See I interpret that bolded part as the dualGPUs being recognized as a single GPU.

Could it be that these last 3-4 pre-release rumors/speculation on MCM being recognized as a single GPU was all thanks to R800 being in developement?
First rumors of MCM was back in 2H '07, when R800 was well underway, ~1year at least.
 
Can we say HD5870 will be delayed till the end of the year? If so i might join in the cheapo HD4890 fun. Sounds to me the HD5870 is not the leap in performance over 4890 by the expected double figures. We need the MCM HD5870x2?
 
Sounds to me the HD5870 is not the leap in performance over 4890 by the expected double figures. We need the MCM HD5870x2?

I guess you're not reading it right. we're getting a RV840 that's performing inbetween the 4850 and 4890 and we'll getting a new kind of "two chips in one package" RV870 that would perform at 180% of the RV840.

A product like that is as far from crossfire as it is from a single chip product.
 
Delay? Looky here:

AFTER MUCH sniffing about, the INQ can finally reveal the names of AMD's much anticipated 40nm DX11-based Evergreen products.

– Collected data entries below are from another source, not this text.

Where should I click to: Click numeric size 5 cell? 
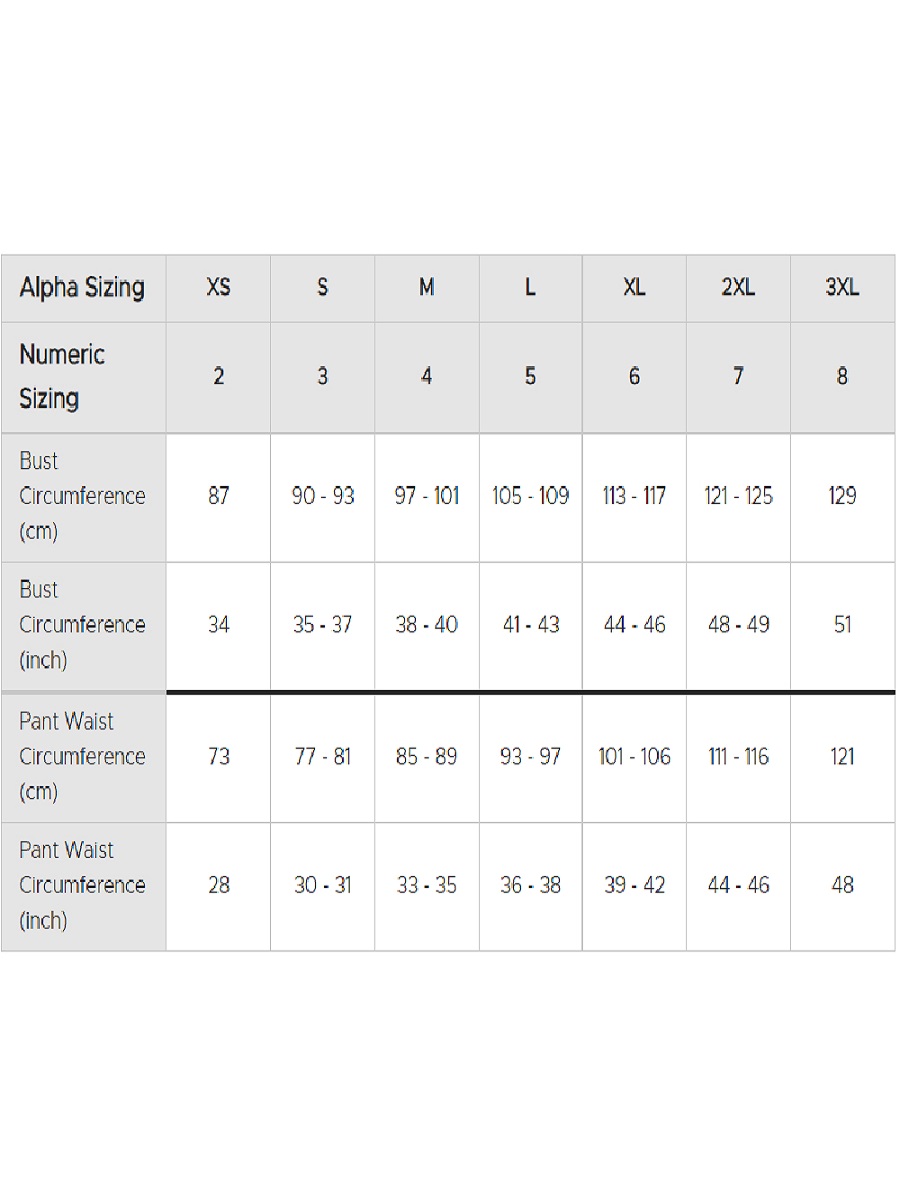[530, 376]
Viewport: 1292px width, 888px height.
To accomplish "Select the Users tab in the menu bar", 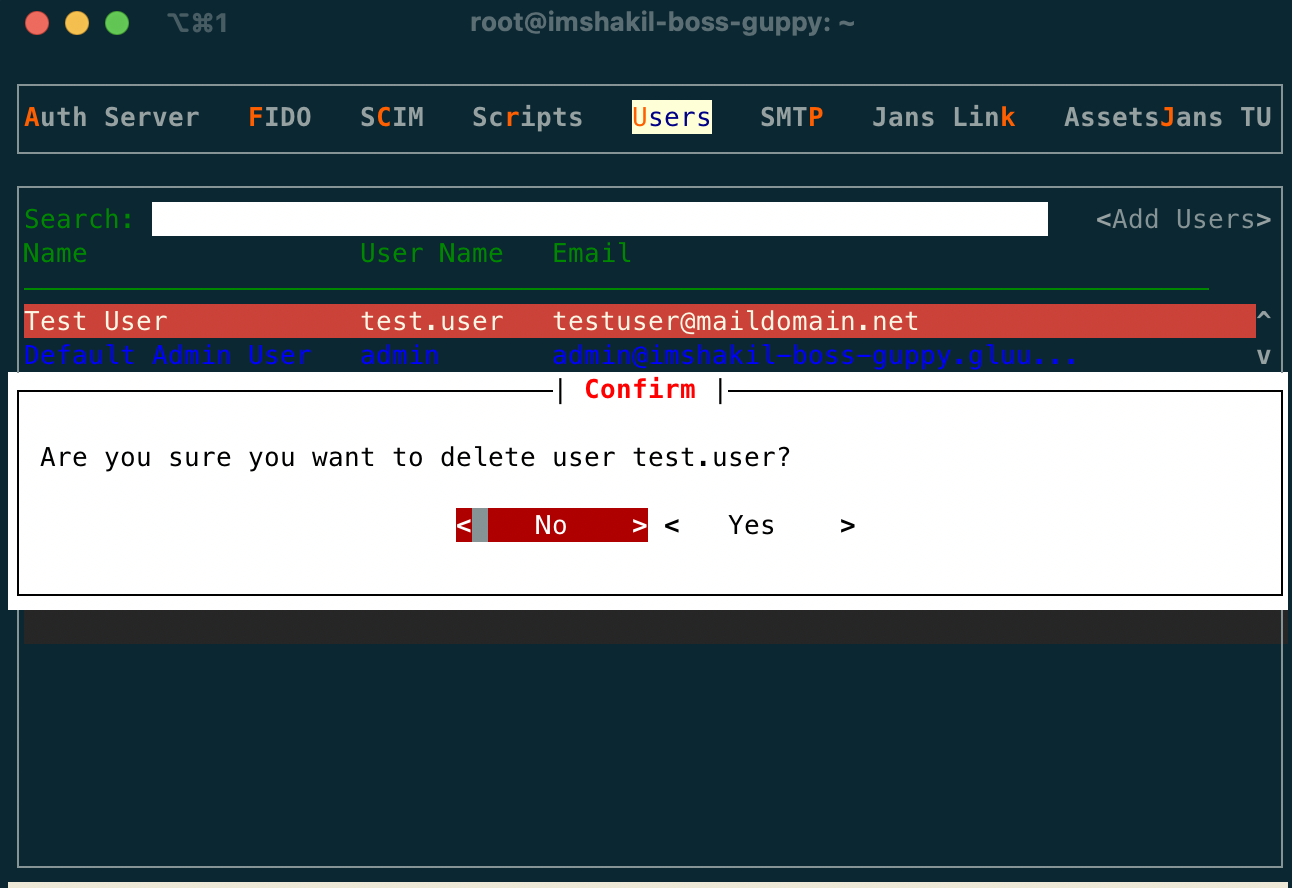I will point(671,117).
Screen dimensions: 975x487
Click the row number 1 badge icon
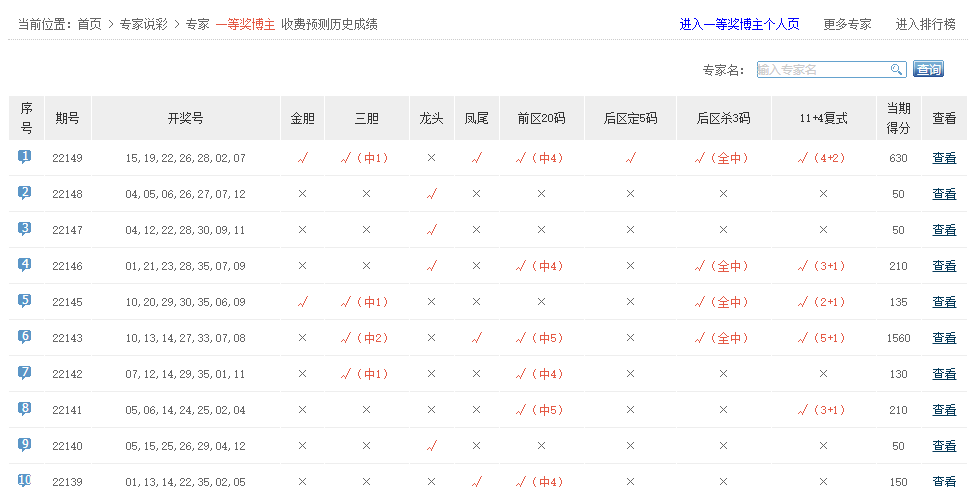point(25,157)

A product launch is thought to be imminent (think late September), and AMD reckons these products will fundamentally change the graphics industry and give it an advantage over arch rival Nvidia.

The highest-end enthusiast offerings are purportedly called Cypress, with performance offerings dubbed Redwood, mainstream offerings called Juniper and Cedar, and low level entry offerings named after the poisionous shrubbery, Hemlock. [bwing me a shwubbery!]

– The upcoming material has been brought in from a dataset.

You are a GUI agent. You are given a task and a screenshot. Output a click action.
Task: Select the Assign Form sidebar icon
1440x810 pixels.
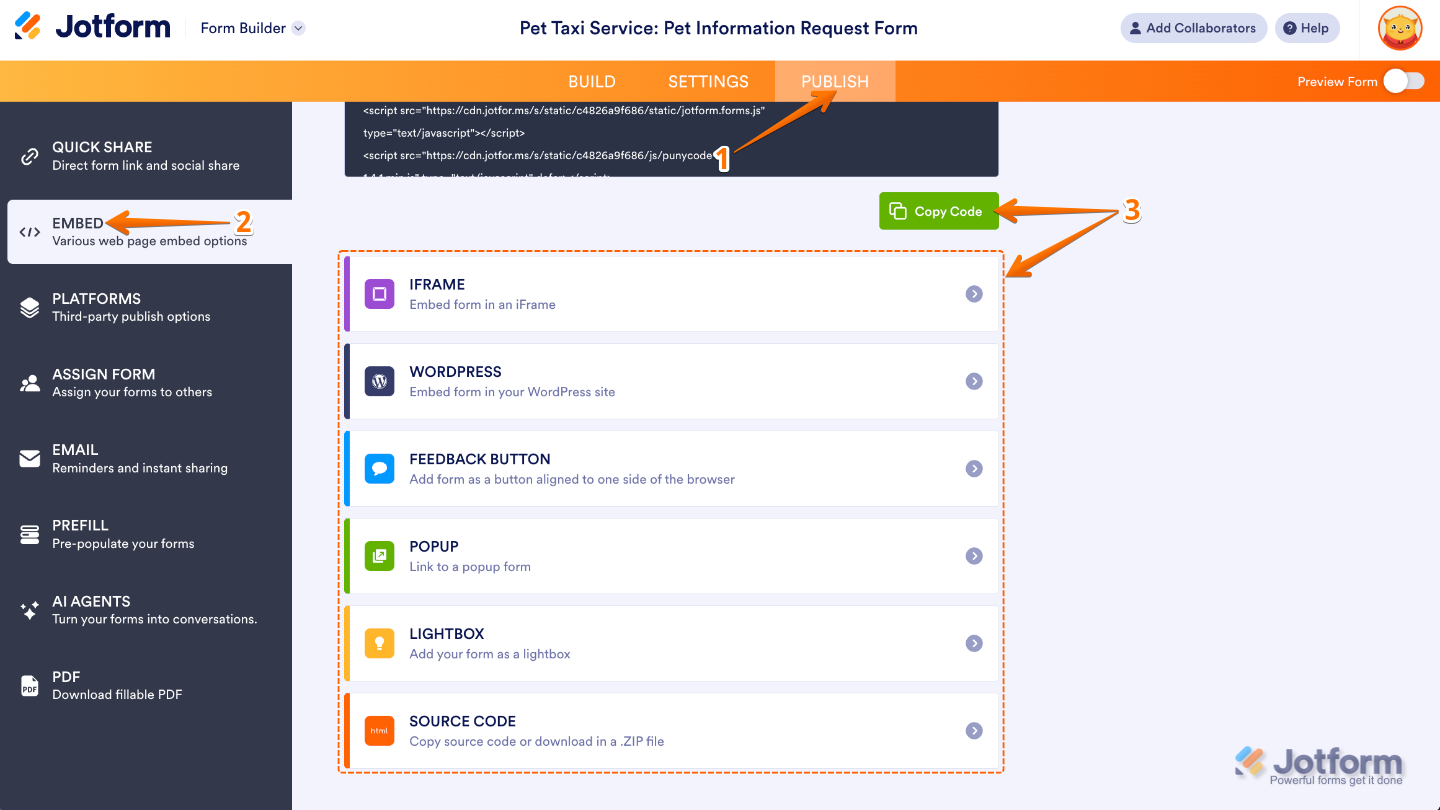pos(28,381)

We've heard AMD have already received a wafer back from TSMC and that it's alive, healthy and pretty much ready for ramping production. So the 40nm fully DX11-compliant chips will be ready for launch by the end of September, even slightly ahead of Windows 7.

Nvidia is still a way behind on DX11, and from what we're seeing, AMD seems confident - nay, cocky - that Evergreen will deliver a punch to the Goblin it may take a while to recover from. Lets just hope NV doesn't get ever-green with envy
 
Just curious but why would it change? An increase in the number of vertices passing through the chip doesn't inherently increase the probability of reuse of any given vertex does it?
As geometry gets more complex (tessellation :p) it becomes progressively more and more expensive to have to re-create vertices because PTVC missed.

Indeed, I'm now wondering if this, in itself, is such a fundamental issue that a severe re-design is required.

In the good old days a vertex started in memory, went through VS and then proceeded to setup via PTVC.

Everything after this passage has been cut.